*** Begin section ***

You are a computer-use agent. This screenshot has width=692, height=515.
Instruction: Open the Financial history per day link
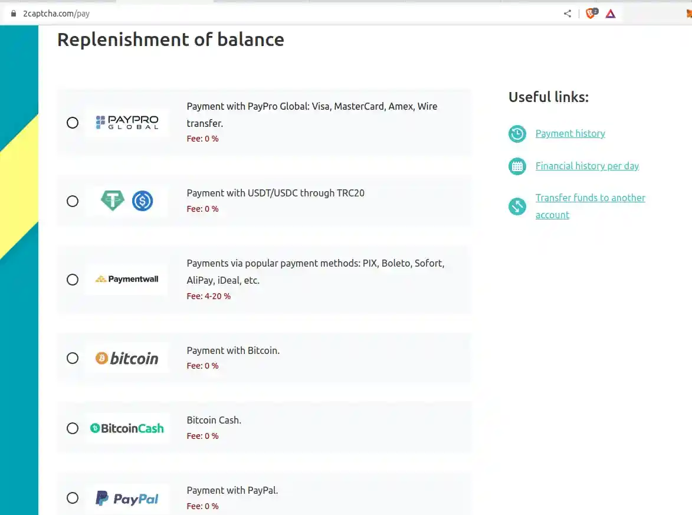click(x=587, y=166)
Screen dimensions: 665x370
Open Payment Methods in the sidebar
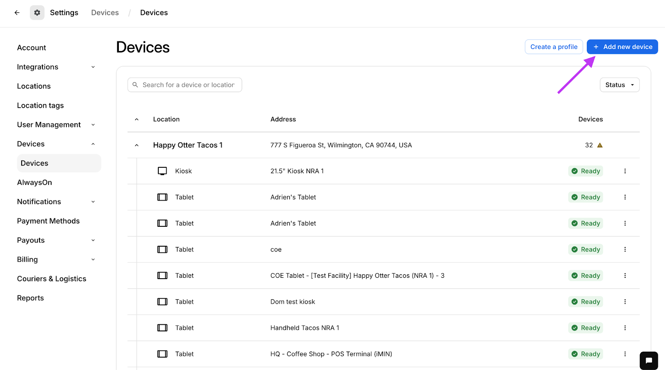[x=48, y=221]

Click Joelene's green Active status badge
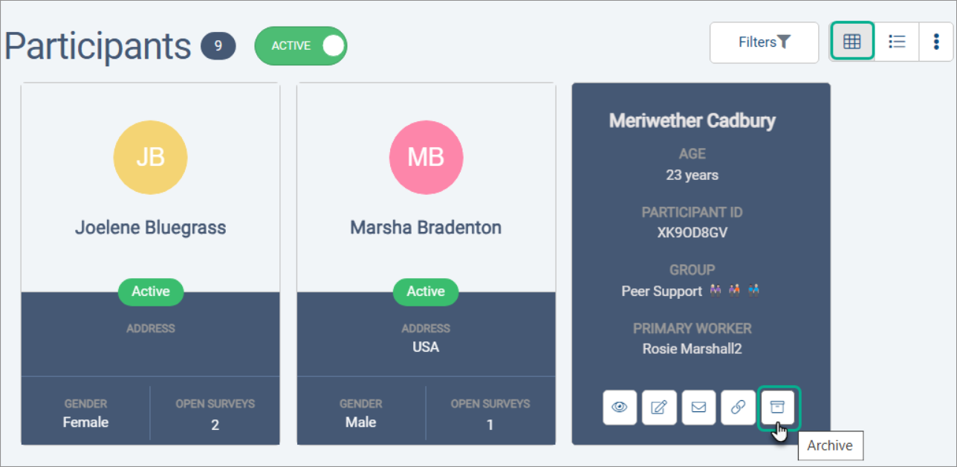click(151, 292)
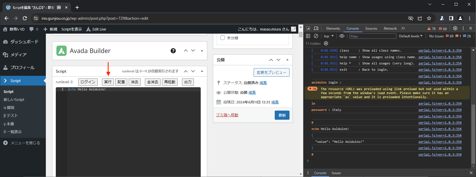The width and height of the screenshot is (476, 177).
Task: Click the ゴミ箱へ移動 trash link
Action: (227, 115)
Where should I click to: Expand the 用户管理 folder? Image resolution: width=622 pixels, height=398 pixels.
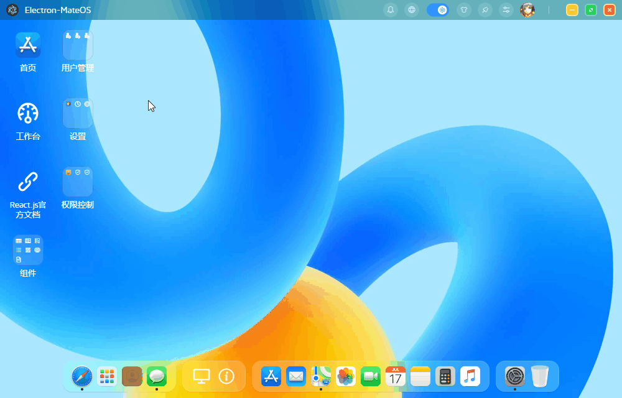(x=78, y=45)

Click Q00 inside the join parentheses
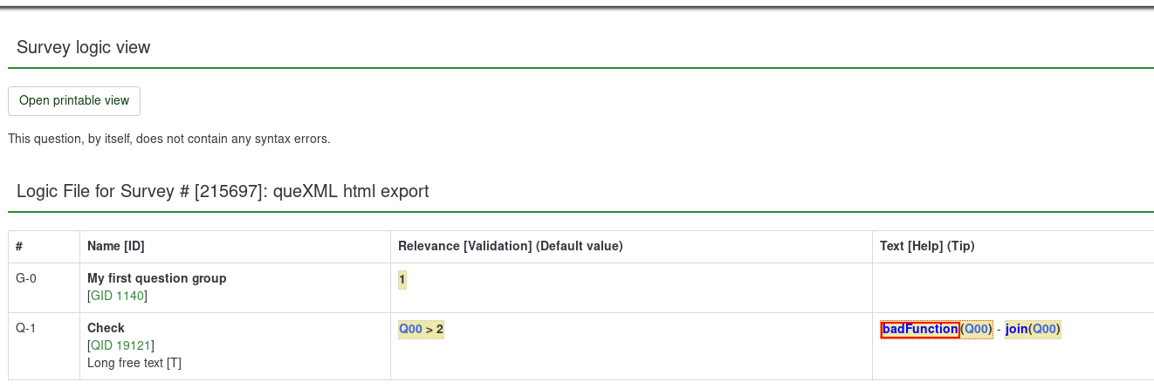click(x=1045, y=329)
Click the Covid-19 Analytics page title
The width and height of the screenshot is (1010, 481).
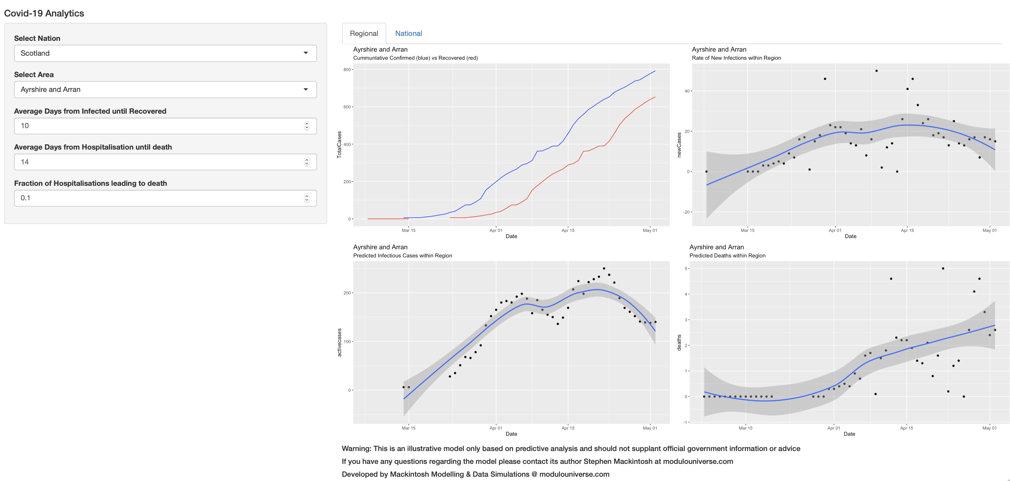pyautogui.click(x=44, y=13)
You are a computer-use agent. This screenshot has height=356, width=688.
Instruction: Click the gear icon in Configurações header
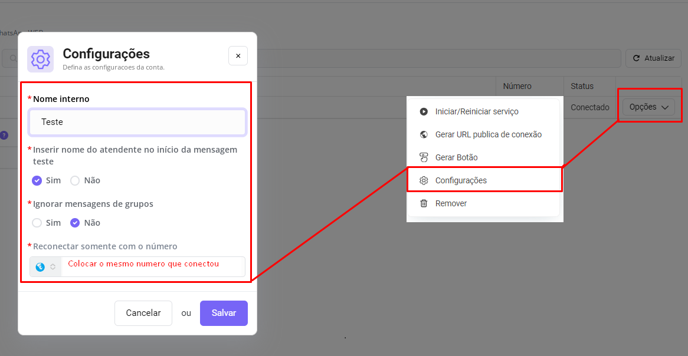coord(40,59)
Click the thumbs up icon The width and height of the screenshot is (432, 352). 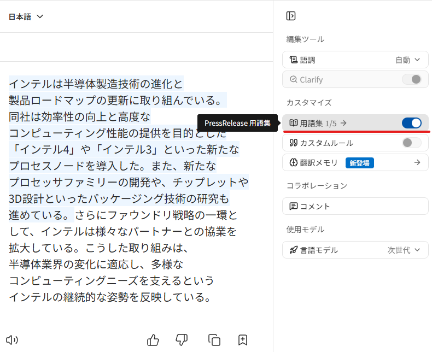(x=153, y=340)
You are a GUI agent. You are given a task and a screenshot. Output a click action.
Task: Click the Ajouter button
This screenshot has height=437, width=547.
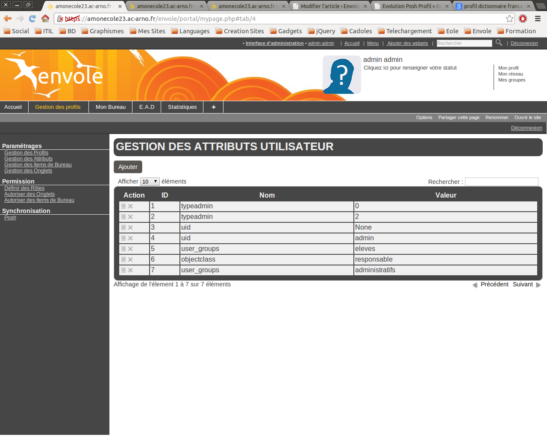[128, 167]
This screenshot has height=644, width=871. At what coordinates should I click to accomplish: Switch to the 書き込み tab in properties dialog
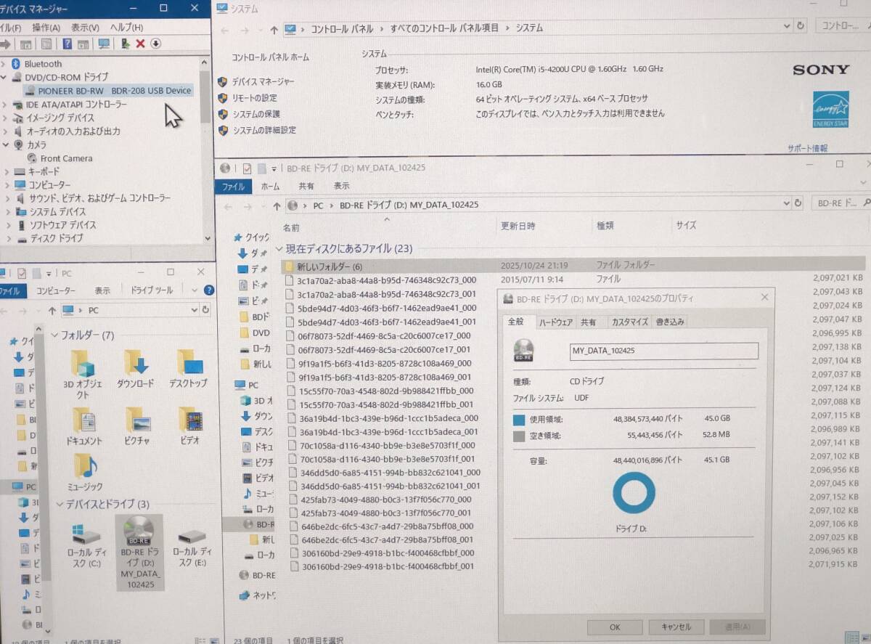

*** End section ***

• _Requirement_
Exactly the lines from the one containing "You are a GUI" through the last line of the data above should be output, both ends included, with every picture left out.

• _Result for this task_
You are a GUI agent. You are given a task and a screenshot. Output a click action.
Task: Click the Ajouter button
This screenshot has height=437, width=547.
[128, 167]
This screenshot has height=644, width=871. At what coordinates should I click to accomplish: Switch to the 書き込み tab in properties dialog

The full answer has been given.